The old dumps — Maralack prefers to call them resources — are also available to be processed for remnants of lime, titanium and steel splatter. External parties are charged per tonne recovered and this revenue is being ring-fenced for an environmental rehabilitation fund.

The team is always looking for opportunities.

Fuel stations may be set up on either side of the highway that runs through Highveld Steel land.

Some of the land is being rezoned for medium-density housing, which would plug into Highveld Steel’s water and electricity allowances.

Income generated by these activities helped the rescue team to refurbish and modernise the structural steel plant. Highveld Steel buys in raw steel billets or blooms from ArcelorMittal for processing long steel, which it sells back to Amsa. About 65 000 tonnes were rolled in the first nine months of operating and the operation now accounts for 10% of the income of the Highveld Industrial Park, as it is now known. This goes to paying creditors, including the retrenched employees.

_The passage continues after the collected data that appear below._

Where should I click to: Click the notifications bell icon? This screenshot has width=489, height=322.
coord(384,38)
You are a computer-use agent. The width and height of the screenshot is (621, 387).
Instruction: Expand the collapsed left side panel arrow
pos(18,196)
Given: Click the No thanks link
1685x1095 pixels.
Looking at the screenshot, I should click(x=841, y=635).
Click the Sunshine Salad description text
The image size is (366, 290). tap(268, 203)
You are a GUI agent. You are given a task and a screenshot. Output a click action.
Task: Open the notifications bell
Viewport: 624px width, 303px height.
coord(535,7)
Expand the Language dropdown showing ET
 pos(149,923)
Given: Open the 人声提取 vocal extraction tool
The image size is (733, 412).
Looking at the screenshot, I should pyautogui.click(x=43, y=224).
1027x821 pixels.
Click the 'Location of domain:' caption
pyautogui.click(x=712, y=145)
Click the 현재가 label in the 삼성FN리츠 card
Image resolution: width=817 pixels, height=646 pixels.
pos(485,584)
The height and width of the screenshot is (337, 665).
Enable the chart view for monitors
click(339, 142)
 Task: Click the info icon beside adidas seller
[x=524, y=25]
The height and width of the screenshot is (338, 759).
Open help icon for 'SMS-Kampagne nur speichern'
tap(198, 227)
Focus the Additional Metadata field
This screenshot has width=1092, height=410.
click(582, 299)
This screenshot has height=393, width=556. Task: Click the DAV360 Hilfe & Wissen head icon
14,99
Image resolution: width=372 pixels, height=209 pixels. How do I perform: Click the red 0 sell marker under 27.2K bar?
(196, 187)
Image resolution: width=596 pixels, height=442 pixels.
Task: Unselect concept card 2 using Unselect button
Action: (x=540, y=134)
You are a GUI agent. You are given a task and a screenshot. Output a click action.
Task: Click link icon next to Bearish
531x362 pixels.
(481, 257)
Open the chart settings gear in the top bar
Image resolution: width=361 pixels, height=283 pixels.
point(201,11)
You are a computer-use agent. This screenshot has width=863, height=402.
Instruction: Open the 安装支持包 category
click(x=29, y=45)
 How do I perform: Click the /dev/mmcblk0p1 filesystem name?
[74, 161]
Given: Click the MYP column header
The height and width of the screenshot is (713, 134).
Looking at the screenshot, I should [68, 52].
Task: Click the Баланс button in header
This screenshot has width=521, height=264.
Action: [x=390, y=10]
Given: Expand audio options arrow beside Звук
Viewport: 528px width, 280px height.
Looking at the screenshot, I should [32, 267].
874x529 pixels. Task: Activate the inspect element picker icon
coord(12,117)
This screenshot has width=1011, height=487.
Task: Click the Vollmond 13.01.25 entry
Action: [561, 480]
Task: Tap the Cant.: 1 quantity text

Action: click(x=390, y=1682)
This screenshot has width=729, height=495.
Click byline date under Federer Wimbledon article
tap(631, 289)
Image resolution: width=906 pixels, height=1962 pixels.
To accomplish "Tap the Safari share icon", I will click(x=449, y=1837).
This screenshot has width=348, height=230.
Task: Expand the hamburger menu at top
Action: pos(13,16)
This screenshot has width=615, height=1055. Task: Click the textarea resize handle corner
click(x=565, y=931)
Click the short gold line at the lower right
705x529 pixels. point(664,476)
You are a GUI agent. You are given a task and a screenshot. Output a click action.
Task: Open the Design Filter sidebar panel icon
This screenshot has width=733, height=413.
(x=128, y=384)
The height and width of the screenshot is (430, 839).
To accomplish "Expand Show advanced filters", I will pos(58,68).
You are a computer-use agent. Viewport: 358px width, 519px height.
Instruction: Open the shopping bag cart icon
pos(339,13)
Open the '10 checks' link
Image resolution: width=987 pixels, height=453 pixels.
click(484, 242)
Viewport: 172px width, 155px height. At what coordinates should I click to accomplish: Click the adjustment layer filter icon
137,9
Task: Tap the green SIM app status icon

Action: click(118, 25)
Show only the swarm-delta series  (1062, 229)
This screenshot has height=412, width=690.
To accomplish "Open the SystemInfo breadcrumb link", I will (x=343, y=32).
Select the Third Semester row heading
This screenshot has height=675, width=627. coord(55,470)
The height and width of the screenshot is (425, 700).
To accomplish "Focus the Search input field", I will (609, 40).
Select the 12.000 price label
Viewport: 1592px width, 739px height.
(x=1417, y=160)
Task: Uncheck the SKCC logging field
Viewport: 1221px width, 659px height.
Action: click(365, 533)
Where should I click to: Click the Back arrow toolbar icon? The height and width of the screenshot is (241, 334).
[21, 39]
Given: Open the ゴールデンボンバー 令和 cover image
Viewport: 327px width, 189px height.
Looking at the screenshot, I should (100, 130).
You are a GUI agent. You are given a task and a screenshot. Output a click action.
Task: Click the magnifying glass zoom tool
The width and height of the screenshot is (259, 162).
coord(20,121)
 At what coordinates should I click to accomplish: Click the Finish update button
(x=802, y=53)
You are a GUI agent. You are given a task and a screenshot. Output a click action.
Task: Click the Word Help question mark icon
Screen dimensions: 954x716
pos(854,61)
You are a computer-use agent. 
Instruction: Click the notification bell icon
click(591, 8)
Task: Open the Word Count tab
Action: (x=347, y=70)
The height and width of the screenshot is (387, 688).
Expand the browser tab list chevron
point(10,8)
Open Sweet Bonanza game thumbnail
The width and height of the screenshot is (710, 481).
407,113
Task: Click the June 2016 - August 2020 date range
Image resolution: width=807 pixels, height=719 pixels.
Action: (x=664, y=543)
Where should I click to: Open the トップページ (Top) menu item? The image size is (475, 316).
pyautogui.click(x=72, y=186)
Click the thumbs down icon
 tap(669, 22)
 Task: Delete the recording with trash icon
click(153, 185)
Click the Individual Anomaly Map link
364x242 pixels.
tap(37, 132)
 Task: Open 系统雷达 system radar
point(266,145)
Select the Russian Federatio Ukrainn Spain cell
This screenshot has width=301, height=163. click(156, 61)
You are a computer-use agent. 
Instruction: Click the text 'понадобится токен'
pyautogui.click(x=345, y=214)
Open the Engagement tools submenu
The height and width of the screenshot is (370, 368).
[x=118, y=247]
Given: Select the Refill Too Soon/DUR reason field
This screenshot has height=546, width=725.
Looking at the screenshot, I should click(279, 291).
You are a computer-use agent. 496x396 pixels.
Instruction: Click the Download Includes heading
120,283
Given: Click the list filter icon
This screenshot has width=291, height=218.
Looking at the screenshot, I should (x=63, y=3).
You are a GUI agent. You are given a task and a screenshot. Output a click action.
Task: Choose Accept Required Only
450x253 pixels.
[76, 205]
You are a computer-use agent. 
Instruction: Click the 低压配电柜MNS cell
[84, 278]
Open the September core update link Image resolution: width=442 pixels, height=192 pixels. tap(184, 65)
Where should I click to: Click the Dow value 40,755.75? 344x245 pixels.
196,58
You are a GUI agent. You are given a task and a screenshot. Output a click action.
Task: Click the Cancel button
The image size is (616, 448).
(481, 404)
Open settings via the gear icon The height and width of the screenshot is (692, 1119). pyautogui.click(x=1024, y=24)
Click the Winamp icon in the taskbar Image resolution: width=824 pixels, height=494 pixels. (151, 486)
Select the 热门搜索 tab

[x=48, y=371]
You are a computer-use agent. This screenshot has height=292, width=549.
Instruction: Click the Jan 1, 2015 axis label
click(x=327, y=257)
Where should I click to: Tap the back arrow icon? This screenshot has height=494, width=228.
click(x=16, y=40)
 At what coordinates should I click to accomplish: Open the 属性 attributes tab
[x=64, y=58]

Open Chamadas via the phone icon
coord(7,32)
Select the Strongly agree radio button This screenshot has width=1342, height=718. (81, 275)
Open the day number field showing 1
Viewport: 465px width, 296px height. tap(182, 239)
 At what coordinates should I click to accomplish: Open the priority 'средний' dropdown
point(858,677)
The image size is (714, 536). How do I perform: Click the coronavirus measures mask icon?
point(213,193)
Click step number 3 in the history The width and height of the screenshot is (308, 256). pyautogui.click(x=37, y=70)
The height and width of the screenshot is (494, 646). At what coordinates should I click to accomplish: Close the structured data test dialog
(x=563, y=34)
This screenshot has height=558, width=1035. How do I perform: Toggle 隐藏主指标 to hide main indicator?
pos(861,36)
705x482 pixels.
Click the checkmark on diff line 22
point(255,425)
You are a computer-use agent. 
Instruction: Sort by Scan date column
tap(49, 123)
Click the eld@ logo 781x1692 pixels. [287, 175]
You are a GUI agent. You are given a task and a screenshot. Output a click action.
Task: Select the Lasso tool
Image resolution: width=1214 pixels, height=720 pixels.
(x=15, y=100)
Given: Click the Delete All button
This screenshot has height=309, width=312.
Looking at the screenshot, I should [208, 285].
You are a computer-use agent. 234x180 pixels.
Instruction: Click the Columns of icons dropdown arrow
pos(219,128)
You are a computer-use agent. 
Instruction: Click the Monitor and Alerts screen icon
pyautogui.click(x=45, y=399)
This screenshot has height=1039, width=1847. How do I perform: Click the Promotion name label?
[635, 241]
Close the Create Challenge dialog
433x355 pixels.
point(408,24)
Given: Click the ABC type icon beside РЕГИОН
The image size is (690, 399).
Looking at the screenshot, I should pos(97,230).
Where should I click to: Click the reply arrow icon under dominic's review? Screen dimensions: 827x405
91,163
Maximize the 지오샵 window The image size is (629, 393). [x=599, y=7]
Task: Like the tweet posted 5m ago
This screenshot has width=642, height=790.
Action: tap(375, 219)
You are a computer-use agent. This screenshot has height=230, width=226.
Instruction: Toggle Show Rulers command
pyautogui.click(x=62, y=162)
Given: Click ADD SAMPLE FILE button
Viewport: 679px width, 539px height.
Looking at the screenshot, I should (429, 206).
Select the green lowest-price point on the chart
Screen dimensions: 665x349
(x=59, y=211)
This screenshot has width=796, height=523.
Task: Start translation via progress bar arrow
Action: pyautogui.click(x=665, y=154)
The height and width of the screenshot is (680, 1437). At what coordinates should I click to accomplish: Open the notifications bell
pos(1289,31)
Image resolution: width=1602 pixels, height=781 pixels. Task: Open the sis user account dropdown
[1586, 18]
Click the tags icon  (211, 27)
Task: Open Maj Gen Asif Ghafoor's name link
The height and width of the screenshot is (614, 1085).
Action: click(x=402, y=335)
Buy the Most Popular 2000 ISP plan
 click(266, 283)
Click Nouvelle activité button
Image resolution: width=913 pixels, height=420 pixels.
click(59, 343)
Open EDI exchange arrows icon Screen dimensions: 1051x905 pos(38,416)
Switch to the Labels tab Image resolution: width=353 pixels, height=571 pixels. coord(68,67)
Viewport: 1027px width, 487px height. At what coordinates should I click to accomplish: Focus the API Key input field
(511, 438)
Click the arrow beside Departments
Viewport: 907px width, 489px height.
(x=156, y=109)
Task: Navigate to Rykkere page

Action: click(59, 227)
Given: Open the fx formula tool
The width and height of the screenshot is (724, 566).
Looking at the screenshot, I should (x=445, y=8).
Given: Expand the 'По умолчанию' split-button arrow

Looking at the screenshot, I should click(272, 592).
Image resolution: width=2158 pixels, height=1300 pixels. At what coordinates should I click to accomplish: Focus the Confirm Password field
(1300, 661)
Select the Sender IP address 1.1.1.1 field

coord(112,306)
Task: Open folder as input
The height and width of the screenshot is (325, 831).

Regular payments to former employees started in April last year and they have so far received a collective R120-million of the R320-million owed to them, Marsden says.

“If we hadn’t done what we did they probably would have got nothing. But that’s very hard to tell that to someone who hasn’t eaten,” says Burger.

Maralack adds: “We would have been telling this story with more gloat if those people were fully paid off today. We recognise the pain of these people.”

About 200 of the retrenched Evraz workers have been re-employed at the structural steel operation. More than 500 other jobs have been created by businesses renting space.

Community protests over job opportunities at the industrial park induced the rescue team to set up a consultative forum, which meets bi-monthly and presents training and other opportunities to residents from the surrounding area.

“We are thinking slightly differently about the operation now,” says Burger. Reviving it to its former and improved, iron and steel-making glory cannot be excluded, he says.

“It is still something we think can happen, and hopefully will happen, but we are no longer dependent on steel.”

Fighting with fate

Although ArcelorMittal enjoys shareholder support and tariff protections not afforded to Highveld Steel before its collapse, it appears the company is fated for the same end. Last week, it reported continued losses and debt, and will continue to cut costs and look to sell off non-core assets.

According to the National Employers’ Association of South Africa, the steel industry downstream is being severely prejudiced.

And that will end up hurting ArcelorMittal, says MacKay. “If your raw material is going to cost you more than the finished goods [because it’s imported], then it’s only a question of time before people begin to import the finished product [on which there are mostly no tariffs as yet]. Some of that has started to happen.”

But Garth Strachan, the department of trade and industry’s chief director of industrial policy, says ArcelorMittal is too big to fail. The government has stabilised the steel industry but recognises that is not enough, he says.

“We are in the process of developing a longer-term steel strategy, which would have to address problems, including the sustainability of companies such as ArcelorMittal. Steel is absolutely central to the existing manufacturing base of South Africa. And it has to be a backbone of South Africa’s future industrialisation capacity.”

Burger believes the industrial park was the only way to save Highveld Steel at that time and provides a good example of what can be done at other places in the country. “I see a Vanderbijlpark with huge opportunity,” he says.

Inside the enormous abandoned steel plant, the silence is broken by the sound of water dripping down an enormous steel-splattered beam — and an alarm that sounds sporadically.

Deeper within the dark, cool structure Burger points out “bomb alley”, where giant pots called ladles, previously tasked with carrying 70 000 tonnes of molten steel, now lie haphazardly.

“Very few plants like this restart and you can see why. But there’s a first time for everything,” says Burger as he walks out into the light, the wind whipping up the fine iron ore dust at his feet. “You may not think so but one day we will make steel here again.”